====== Teks Halaman

Saudaraku kaum muslimin rohimakumulloh.......
Romadhon hampir tiba. Tetapi mungkin
diantara kita pada Romadhon tahun lalu ada yang mempunyai hutang puasa, dan
hutang puasa tersebut belum semuanya dilunasi sampai hari ini. Maka kewajiban
kita adalah segera untuk membayar hutang puasa tersebut sebelum datangnya bulan
Romadhon tahun ini, dengan cara kita segera berpuasa, sebanyak hari-hari yang
kita tidak berpuasa ketika Romadhon tahun lalu, baik itu karena kita sakit,
atau karena safar (bepergian jauh) atau karena sebab yang lainnya.
Hal ini sebagaimana yang
diperintahkan oleh Alloh Ta’ala dalam firman-Nya :
فَمَن
كَانَ مِنكُم مَّرِيضًا أَوۡ عَلَىٰ سَفَرٖ فَعِدَّةٞ مِّنۡ أَيَّامٍ أُخَرَۚ ١٨٤
“Maka barangsiapa diantara kalian
sakit atau sedang safar/bepergian jauh (sehingga tidak mampu berpuasa
karenanya, maka boleh baginya tidak berpuasa), tetapi dia (wajib mengganti
hutang puasanya itu) sebanyak hari-hari (yang dia tidak berpuasa) pada
bulan-bulan yang lainnya (selain Romadhon)....” (QS Al-Baqoroh : 184)
Nah, terkait dengan permasalahan
membayar hutang puasa Romadhon inilah, ada beberapa permasalahan fiqih yang
penting untuk kita ketahui bersama. Diantaranya adalah sebagai berikut :
Masalah (1) : “Orang yang
sengaja meninggalkan puasa Romadhon pada tahun-tahun yang lalu (baik karena
malas, mengikuti hawa nafsu atau karena kebodohannya), apakah ada kewajiban
bagi dia untuk mengqodho’ puasa Romadhon yang telah ditinggalkannya tersebut ?”
Jawabannya, bahwa dalam masalah ini
ada dua pendapat para ulama, diantaranya adalah :
Pertama : Jumhur ulama dan para
imam yang empat berpendapat wajib bagi orang tersebut untuk
mengqodho’ puasa yang telah ditinggalkannya, karena puasa itu adalah suatu
tanggungan (kewajiban), tidak bisa dilepaskan (dari tanggungan tersebut)

============
====== Daftar Entri

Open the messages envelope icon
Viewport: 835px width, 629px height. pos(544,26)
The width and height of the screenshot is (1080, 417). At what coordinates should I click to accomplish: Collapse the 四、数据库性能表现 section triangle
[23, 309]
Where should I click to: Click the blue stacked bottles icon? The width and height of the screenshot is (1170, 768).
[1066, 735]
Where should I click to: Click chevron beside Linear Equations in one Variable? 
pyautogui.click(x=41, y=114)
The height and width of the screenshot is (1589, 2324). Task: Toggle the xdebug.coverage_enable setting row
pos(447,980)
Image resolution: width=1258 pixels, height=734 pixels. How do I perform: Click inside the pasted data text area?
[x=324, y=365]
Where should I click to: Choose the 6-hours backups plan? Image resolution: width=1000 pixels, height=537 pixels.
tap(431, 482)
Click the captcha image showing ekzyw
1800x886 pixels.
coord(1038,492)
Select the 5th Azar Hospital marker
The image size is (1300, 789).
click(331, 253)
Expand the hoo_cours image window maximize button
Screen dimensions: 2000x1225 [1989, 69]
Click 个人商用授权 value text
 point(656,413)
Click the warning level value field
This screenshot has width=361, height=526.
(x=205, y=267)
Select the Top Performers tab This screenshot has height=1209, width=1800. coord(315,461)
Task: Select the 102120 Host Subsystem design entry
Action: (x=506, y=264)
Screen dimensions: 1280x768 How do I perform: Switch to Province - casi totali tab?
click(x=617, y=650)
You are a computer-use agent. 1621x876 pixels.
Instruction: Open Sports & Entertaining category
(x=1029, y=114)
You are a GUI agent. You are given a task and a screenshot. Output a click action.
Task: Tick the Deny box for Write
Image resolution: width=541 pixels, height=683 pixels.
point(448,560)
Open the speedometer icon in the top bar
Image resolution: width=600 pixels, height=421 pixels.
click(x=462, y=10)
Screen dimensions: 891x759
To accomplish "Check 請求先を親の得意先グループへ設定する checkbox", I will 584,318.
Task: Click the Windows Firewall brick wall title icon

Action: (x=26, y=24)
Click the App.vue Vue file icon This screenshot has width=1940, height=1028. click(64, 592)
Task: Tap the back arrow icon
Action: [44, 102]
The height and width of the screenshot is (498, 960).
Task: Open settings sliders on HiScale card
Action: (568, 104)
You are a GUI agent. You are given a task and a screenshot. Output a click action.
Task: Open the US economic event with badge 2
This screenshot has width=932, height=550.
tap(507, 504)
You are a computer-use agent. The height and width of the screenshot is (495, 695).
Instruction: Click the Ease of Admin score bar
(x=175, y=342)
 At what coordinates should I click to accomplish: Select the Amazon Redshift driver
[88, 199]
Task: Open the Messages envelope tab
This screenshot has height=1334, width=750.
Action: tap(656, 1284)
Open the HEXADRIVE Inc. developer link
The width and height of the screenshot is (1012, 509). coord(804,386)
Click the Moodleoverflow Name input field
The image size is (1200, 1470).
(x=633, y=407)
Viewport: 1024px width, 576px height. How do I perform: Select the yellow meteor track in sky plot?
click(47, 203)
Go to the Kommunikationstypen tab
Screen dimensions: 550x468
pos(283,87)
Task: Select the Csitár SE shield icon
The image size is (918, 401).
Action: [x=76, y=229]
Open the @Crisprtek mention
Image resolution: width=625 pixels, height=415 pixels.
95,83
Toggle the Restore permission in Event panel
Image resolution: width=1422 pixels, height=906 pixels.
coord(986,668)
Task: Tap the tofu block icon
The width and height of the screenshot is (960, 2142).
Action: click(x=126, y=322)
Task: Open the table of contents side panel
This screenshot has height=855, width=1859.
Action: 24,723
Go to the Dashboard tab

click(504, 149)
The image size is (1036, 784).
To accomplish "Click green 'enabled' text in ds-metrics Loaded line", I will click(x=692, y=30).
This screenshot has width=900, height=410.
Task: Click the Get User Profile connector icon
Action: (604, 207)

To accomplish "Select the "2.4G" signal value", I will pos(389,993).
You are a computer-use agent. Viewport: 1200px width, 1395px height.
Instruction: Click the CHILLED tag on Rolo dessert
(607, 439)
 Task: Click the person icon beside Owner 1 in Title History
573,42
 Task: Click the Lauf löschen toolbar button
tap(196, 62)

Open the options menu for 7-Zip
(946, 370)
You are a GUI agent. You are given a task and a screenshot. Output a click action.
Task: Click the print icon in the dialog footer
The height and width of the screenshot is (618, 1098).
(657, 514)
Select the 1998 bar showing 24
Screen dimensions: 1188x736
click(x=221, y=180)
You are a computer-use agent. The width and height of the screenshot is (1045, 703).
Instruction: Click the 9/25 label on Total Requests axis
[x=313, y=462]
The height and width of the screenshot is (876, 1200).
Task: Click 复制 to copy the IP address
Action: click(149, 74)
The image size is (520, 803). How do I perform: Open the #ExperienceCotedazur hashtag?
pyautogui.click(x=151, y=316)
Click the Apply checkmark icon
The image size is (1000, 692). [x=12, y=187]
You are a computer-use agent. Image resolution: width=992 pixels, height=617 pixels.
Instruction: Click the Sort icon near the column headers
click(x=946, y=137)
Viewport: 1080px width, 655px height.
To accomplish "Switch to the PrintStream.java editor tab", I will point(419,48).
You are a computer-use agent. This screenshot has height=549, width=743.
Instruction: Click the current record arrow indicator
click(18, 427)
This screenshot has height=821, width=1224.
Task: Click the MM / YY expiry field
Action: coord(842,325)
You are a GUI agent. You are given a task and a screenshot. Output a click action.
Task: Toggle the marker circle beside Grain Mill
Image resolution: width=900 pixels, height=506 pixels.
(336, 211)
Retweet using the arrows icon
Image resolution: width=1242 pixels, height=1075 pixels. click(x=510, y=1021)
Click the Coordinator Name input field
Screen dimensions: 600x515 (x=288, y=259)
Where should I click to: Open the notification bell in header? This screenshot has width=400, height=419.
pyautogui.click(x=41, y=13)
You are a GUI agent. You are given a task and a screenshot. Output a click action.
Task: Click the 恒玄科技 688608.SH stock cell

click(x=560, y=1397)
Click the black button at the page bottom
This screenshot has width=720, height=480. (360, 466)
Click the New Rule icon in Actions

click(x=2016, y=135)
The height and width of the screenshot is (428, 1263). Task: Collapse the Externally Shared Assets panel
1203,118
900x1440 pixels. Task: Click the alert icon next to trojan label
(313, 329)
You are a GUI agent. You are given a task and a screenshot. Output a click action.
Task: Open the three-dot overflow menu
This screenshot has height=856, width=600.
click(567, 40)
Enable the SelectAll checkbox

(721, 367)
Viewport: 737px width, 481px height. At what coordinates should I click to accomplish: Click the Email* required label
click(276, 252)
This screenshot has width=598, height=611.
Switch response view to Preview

============

Tujuan Latihan:
Tolong cetak tanpa perubahan bagian teks tentang hutang puasa di atas, yaitu bagian yang dibuka dengan kata-kata berisi "Romadhon hampir tiba." dan ditutup dengan "sebab yang lainnya.".

Jawaban Tugas:
Romadhon hampir tiba. Tetapi mungkin
diantara kita pada Romadhon tahun lalu ada yang mempunyai hutang puasa, dan
hutang puasa tersebut belum semuanya dilunasi sampai hari ini. Maka kewajiban
kita adalah segera untuk membayar hutang puasa tersebut sebelum datangnya bulan
Romadhon tahun ini, dengan cara kita segera berpuasa, sebanyak hari-hari yang
kita tidak berpuasa ketika Romadhon tahun lalu, baik itu karena kita sakit,
atau karena safar (bepergian jauh) atau karena sebab yang lainnya.